Ich kann es heute kurz machen. (Sie wissen, dass ich das nicht kann).

In Niederösterreich habe ich das eine oder andere Merkwürdige erlebt. Als ich schon jahrelang hier wohnte und mancherlei für die Kulturszene getan hatte, schrieb die führende Tageszeitung, die nur eine Wochenzeitung ist, über mich, ich würde mit den Zähnen knirschen, wenn ich das Wort Niederösterreich nur hörte.

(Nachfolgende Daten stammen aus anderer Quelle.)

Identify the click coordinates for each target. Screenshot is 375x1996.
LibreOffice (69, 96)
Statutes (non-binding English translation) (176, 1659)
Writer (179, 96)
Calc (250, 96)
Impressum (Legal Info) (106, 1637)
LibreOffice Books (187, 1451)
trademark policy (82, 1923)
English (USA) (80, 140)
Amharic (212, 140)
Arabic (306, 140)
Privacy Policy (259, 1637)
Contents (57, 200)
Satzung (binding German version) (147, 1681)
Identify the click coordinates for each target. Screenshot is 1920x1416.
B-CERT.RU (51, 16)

Irgendwann später, ich war noch Falter Chefredakteur und leiste mir die Faulheit, nicht nachzusehen, wann genau, kam die Kulturredaktion auf die Idee, eine Geschichte über die niederösterreichische Kulturpolitik zu machen. Sie schien erstaunlich progressiv, aber auch solide, und setzte darauf, dass Kultur bei der Modernisierung des Landes eine wichtige – und nebenbei bemerkt günstige – Rolle spielen sollte. Der Mann, der dies ausgedacht hatte, war Erwin Pröll, der vielleicht, wenn er den Namen Falter hört, mit den Zähnen knirscht, vielleicht aber auch nicht. Die Geschichte im Falter äußerte sich jedenfalls positiv über die niederösterreichische Kulturpolitik.

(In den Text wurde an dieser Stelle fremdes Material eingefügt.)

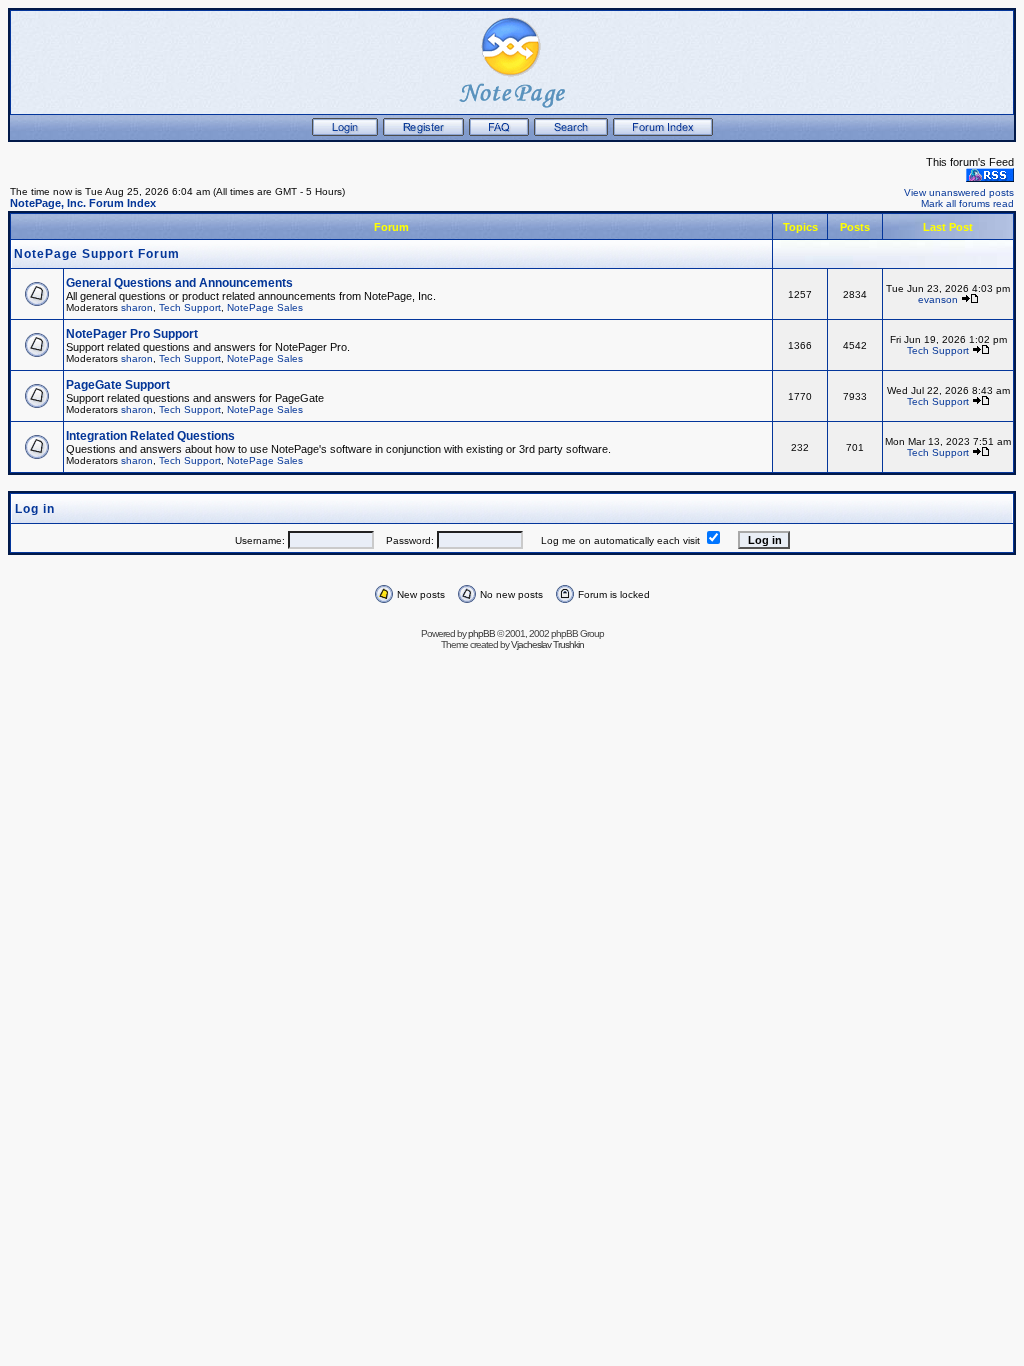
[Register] (423, 132)
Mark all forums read (967, 203)
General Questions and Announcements (179, 283)
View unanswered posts (959, 192)
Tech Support (190, 307)
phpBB (481, 633)
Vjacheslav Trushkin (547, 644)
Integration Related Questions (150, 436)
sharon (137, 307)
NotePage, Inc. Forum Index (83, 203)
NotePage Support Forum (97, 254)
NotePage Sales (265, 307)
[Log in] (345, 132)
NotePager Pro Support (132, 334)
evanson (938, 299)
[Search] (571, 132)
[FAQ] (499, 132)
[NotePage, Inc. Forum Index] (663, 132)
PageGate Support (118, 385)
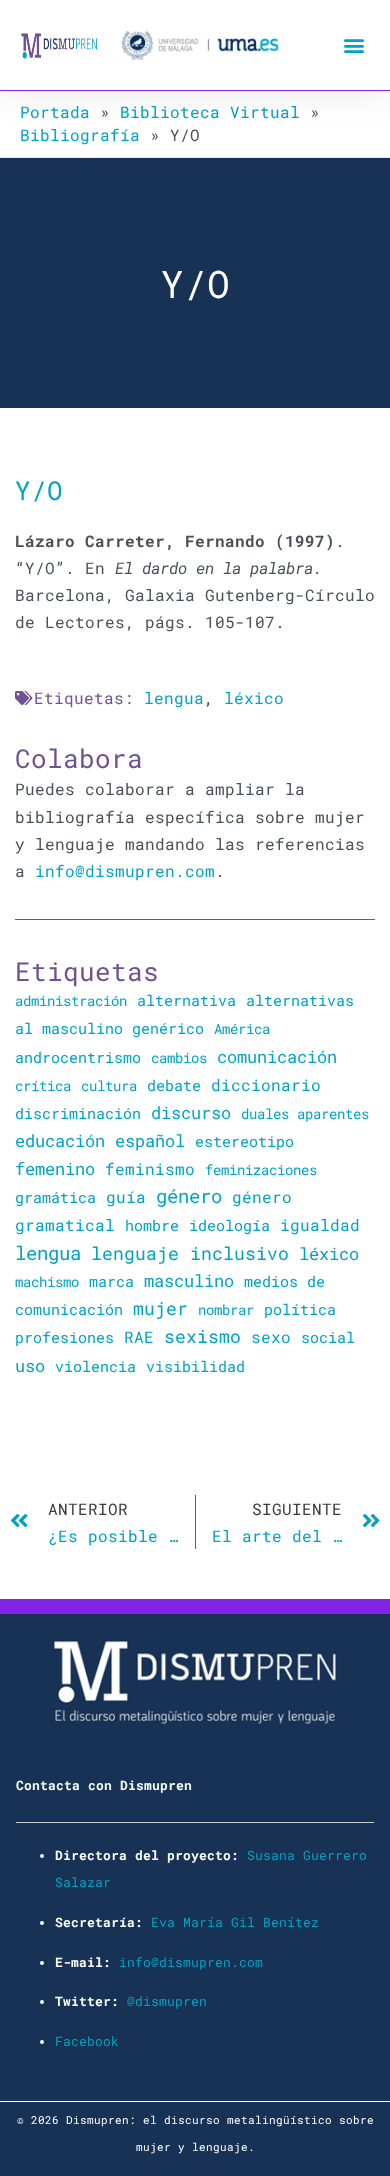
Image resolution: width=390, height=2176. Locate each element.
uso (30, 1366)
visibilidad (195, 1366)
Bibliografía (80, 134)
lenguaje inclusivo (190, 1253)
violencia (95, 1366)
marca (111, 1281)
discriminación (78, 1113)
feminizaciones (261, 1169)
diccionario (266, 1085)
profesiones (64, 1337)
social (328, 1337)
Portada (55, 111)
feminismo (150, 1168)
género (189, 1196)
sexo (271, 1336)
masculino (189, 1280)
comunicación (277, 1056)
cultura (109, 1085)
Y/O (39, 489)
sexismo (202, 1336)
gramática (55, 1197)
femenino (55, 1168)
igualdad (320, 1224)
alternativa (186, 1000)
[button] (353, 45)
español (150, 1140)
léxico (254, 697)
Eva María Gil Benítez (235, 1922)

Pröll lud mich dann zu einer Grafenegg-Eröffnung ein, ich traf dort verschiedene Künstler, alle sagten mir, auf meine Frage, warum sie hier seien: der Pröll hält Wort. Er hatte viele Künstler engagiert und finanziell unterstützt. Die Falter-Geschichte aber gab ihm zu denken. So modern sein Verhältnis als gleichsam aufgeklärter Monarch zu Kunst auch war, sein Verhältnis zu den Medien blieb, sagen wir eher traditionell, was sich am Ende dann im Interview mit Armin Wolf zeigte. Das traditionelle Verhältnis der Politik zu den Medien ist ein Herrscher-Diener-Verhältnis, alles andere, etwa eigenständiges Verhalten, verblüfft unter solchen Umständen. Pröll verstand nicht, dass wir einfach das Ergebnis, zu dem unsere Recherche gekommen war so veröffentlichten, und dass da niemand dahintersteckte, keine Absicht, keine angebahnte kleine Schiebung, kein angewärmtes „Gegeng’schäft“.

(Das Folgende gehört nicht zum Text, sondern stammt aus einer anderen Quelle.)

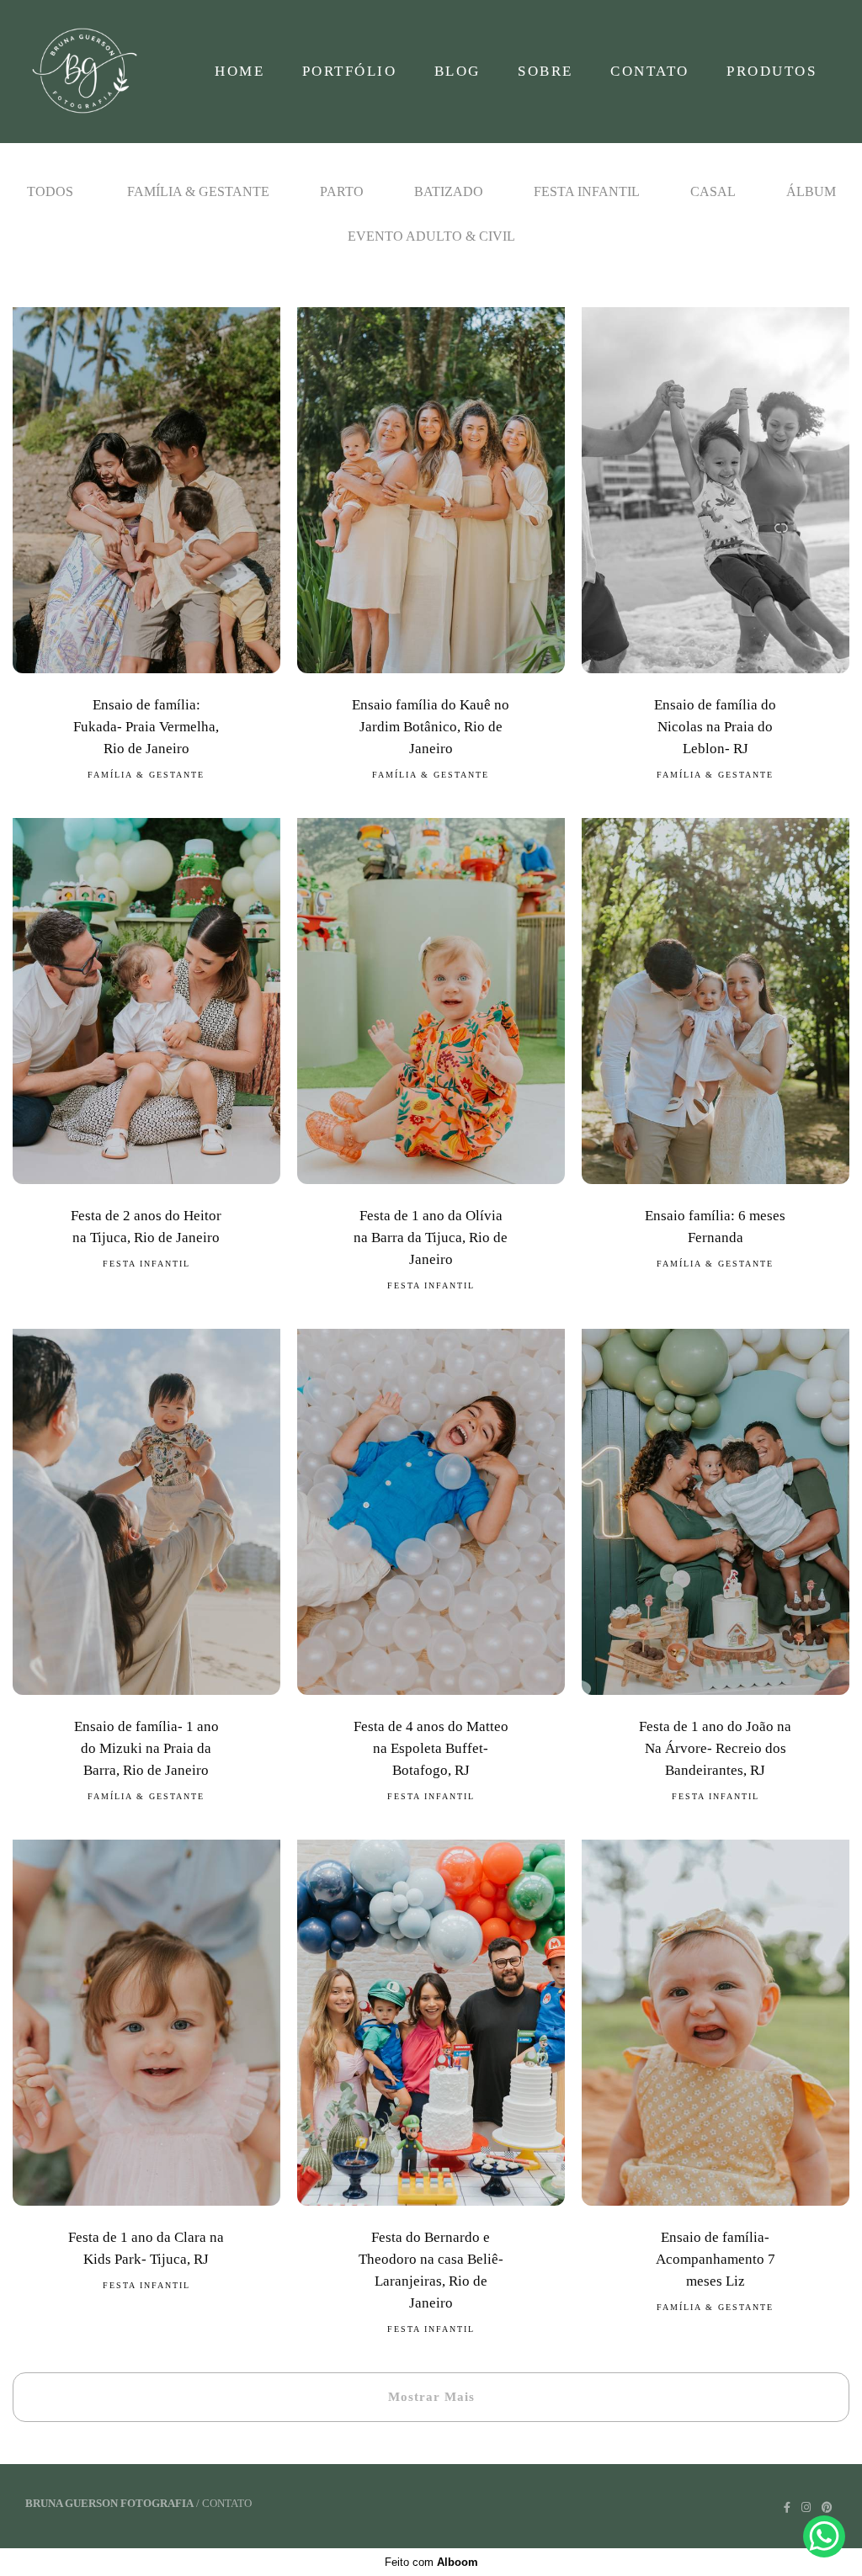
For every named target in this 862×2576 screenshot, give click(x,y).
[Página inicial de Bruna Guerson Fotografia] (93, 71)
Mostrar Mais (431, 2396)
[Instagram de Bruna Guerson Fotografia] (806, 2507)
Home (239, 71)
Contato (649, 71)
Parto (342, 191)
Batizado (448, 191)
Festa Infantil (587, 191)
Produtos (771, 71)
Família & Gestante (198, 191)
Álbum (811, 191)
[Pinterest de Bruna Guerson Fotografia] (827, 2507)
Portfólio (349, 71)
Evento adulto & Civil (431, 236)
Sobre (545, 71)
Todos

Überraschenderweise wurde ich sogar als Redner beim Europaforum Göttweig eingeladen, wo Pröll sich als Staatsmann inszenierte (etwas mehr dazu in meinem neuen Buch). Auch die damalige Innenministerin Johanna Mikl-Leitner wollte mich kennenlernen, verblüfft über den neuen Freund Niederösterreichs, und gewährte mir einen Einzeltermin. Das alles war sehr lustig und auch freundlich.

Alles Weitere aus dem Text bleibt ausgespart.